Что ещё привлекает в рассказах Ульи Новы, так это нежность, с которой она относится ко всем своим героям. Они медленно выступают на сцену из темноты, и каждого из них автор освещает прожектором своего внимания, показывая с разных сторон – рельефно и трёхмерно. Честно раскрывает их сильные и слабые стороны, их достоинства и недостатки, но всегда с сочувствием и пониманием. А порой с нотой грусти и сожаления за то, как неудачно персонаж распорядился своей судьбой и какие возможности упустил. В этом и состоит тонкое искусство рассказов из сборника «Аккордеоновые крылья»: на уровне персонажей – в умении показать человека в его подлинной полноте, на уровне стиля – в умении писать о реальном, как о сказочном, и о сказочном, как о реальном.

Повесть о детстве. «Лазалки» Ульи Новы

Повесть «Лазалки» написана от лица девочки, живущей в маленьком провинциальном городке у своих дедушки с бабушкой. Казалось бы, скучнейшее место на свете, но особенность детства такова, что оно способно извлечь из тех вещей, которые взрослым кажутся скучными и тоскливыми, такое множество свежих, дивных, захватывающих дух образов, какие взрослые не в состоянии увидеть, даже посетив десяток экзотических стран. Детство способно превратить в диковинное приключение, не хуже, чем у героев Жюля Верна, любую игру, даже простое лазанье по железным лестницам. Детство умеет по-настоящему слушать рассказы взрослых, не задумываясь ни о чем, не просеивая услышанные слова через сито предыдущего опыта, представлений и шаблонных мнений. Детство воспринимает всё вокруг, как чудесную книгу, полную свежих ощущений, мыслей и переживаний. Именно поэтому нам, взрослым, порой так хочется вновь взглянуть на мир через детские глаза, воскресить в себе давно ушедшего ребенка, сохранив при этом взрослую способность рассуждать, анализировать и смотреть вглубь вещей. Именно по этому пути идёт писательница Улья Нова; она искусно сочетает в повествовании непосредственное восприятие маленькой девочки и понимание мира взрослых, свойственное зрелому человеку. В «Лазалках» маленький, скучный городок превращается в таинственный Чёрный город, у каждого обитателя которого есть своя загадка, а железные лестницы на детских площадках вырастают из закопанных в землю шариков и растут до самого неба.

**СТРОКИ ДАННЫХ**
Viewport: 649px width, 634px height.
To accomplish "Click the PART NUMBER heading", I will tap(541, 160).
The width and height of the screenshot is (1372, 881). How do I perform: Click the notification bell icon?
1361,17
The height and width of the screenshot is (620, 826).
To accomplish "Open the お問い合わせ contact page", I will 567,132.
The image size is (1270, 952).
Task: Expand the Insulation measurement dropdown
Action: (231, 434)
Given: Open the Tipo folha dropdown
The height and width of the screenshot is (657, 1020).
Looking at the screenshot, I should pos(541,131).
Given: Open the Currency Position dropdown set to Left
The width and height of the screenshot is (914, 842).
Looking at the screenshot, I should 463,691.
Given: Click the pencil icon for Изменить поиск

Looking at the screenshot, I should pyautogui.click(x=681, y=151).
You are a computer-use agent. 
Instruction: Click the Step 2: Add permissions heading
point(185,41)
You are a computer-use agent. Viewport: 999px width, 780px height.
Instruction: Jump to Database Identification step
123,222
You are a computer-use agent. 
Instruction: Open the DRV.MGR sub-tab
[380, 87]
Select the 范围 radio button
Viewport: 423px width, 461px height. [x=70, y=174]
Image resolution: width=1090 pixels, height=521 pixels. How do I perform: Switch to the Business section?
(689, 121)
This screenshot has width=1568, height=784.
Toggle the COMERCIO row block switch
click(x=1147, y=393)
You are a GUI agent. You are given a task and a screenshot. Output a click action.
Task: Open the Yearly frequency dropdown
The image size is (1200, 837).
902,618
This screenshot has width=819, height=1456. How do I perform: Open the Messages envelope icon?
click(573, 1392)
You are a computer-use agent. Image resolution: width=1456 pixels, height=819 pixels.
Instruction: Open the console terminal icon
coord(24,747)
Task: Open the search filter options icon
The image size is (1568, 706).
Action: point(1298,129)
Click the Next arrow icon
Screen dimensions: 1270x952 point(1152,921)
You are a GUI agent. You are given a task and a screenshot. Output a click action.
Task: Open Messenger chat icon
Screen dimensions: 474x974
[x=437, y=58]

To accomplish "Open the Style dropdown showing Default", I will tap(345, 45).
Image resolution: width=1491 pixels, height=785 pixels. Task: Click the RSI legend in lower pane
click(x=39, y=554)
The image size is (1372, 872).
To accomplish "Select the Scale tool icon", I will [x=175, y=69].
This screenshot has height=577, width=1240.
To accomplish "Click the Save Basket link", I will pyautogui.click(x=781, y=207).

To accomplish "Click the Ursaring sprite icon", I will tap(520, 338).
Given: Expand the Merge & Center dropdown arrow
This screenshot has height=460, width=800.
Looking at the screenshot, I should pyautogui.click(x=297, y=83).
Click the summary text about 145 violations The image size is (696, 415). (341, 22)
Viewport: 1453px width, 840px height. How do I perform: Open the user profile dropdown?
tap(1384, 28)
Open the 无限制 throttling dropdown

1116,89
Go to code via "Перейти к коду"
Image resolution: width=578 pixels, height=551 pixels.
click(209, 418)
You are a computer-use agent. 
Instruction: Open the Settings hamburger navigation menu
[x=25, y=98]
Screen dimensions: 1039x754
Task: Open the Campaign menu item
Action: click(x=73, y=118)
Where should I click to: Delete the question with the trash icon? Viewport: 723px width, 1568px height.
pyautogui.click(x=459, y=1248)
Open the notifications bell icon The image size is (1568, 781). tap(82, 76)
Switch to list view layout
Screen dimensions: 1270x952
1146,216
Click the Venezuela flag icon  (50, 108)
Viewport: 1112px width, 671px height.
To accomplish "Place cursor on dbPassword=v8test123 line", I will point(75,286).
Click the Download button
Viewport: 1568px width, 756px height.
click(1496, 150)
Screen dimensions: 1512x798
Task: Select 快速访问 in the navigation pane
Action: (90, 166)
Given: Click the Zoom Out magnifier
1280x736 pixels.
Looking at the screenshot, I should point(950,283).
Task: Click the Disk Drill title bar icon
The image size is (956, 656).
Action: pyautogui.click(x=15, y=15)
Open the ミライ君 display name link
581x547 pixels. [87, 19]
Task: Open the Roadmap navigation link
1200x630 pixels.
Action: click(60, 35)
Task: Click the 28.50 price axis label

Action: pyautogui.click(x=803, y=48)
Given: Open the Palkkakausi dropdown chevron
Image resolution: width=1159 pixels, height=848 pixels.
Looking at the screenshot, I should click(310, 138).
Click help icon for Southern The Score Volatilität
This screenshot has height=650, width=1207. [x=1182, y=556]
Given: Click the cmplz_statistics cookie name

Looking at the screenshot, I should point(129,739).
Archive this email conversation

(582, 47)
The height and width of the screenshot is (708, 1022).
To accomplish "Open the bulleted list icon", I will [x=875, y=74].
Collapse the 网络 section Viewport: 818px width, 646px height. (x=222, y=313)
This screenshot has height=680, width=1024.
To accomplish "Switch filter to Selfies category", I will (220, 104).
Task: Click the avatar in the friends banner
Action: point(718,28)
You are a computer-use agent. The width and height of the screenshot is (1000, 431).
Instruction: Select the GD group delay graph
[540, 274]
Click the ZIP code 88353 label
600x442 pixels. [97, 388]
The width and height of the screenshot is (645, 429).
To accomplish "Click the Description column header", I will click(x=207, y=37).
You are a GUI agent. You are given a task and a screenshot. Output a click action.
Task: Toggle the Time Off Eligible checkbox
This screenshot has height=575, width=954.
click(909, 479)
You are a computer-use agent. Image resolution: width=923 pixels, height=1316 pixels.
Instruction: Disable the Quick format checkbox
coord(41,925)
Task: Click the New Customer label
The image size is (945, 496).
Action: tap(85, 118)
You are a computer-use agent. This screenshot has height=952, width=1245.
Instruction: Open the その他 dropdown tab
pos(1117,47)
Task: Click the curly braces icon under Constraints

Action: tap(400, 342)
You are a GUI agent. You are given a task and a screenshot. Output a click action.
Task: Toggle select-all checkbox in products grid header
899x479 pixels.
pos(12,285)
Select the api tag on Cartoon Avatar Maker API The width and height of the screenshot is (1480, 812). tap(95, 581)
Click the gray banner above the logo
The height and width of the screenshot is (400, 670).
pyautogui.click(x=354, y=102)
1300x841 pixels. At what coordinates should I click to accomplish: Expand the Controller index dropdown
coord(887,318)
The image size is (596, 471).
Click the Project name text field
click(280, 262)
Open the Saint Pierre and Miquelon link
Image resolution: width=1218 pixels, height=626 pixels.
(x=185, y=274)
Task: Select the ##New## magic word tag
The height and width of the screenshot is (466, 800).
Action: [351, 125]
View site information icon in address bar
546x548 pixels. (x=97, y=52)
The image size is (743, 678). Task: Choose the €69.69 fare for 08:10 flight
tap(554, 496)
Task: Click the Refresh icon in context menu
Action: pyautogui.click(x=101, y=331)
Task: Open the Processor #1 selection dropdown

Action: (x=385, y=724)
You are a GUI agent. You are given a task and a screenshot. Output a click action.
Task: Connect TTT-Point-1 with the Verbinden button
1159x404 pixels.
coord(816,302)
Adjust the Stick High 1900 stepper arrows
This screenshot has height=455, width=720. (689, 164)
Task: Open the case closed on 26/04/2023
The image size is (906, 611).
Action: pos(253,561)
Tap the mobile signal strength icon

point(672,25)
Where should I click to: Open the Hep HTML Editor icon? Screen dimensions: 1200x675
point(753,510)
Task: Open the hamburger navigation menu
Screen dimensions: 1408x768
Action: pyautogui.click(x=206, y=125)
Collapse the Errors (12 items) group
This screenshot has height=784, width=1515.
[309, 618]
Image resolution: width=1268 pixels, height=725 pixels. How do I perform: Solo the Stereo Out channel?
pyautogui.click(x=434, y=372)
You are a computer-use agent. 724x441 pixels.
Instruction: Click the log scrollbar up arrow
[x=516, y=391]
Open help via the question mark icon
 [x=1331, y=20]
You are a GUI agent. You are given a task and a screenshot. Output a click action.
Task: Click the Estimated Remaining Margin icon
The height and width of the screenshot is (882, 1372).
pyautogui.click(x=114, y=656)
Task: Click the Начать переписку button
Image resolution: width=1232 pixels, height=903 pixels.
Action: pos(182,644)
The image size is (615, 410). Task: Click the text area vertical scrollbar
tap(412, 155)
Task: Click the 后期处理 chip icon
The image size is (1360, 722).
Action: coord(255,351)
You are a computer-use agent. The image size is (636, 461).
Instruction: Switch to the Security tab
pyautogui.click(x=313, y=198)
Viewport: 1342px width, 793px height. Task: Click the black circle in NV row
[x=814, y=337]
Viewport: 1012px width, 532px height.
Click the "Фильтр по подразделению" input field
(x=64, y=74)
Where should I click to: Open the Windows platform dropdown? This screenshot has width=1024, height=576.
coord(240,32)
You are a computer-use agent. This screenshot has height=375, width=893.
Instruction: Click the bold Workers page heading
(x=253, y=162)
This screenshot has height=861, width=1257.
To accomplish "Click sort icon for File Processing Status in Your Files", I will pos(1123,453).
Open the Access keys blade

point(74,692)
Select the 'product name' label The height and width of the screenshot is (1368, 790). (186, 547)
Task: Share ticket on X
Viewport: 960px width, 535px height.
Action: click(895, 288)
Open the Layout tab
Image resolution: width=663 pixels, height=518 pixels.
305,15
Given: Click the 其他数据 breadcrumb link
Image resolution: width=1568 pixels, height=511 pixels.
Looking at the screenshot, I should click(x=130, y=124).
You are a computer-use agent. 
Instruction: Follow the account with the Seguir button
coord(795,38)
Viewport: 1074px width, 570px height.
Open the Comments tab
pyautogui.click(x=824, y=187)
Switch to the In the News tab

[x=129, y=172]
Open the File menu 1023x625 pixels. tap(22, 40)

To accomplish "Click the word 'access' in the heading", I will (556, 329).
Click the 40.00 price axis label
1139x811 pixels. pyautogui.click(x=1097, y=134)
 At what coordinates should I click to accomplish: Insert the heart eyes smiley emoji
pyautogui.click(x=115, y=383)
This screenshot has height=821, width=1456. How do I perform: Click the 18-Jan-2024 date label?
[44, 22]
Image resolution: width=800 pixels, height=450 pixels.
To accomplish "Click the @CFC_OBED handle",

**УСЛОВИЕ ЗАДАЧИ 1**
Выпишите из фрагмента о прозе Ульи Новы все взрослые способности, которые, по словам автора, хочется сохранить, вновь взглянув на мир детскими глазами.
**УСЛОВИЕ ЗАДАЧИ 2**
Где и у кого живёт девочка, от лица которой ведётся повествование в повести «Лазалки», согласно фрагменту о прозе Ульи Новы?

**ОБРАЗЕЦ РЕШЕНИЯ 1**
Способность рассуждать, анализировать и смотреть вглубь вещей.

**ОБРАЗЕЦ РЕШЕНИЯ 2**
В маленьком провинциальном городке, у своих дедушки с бабушкой.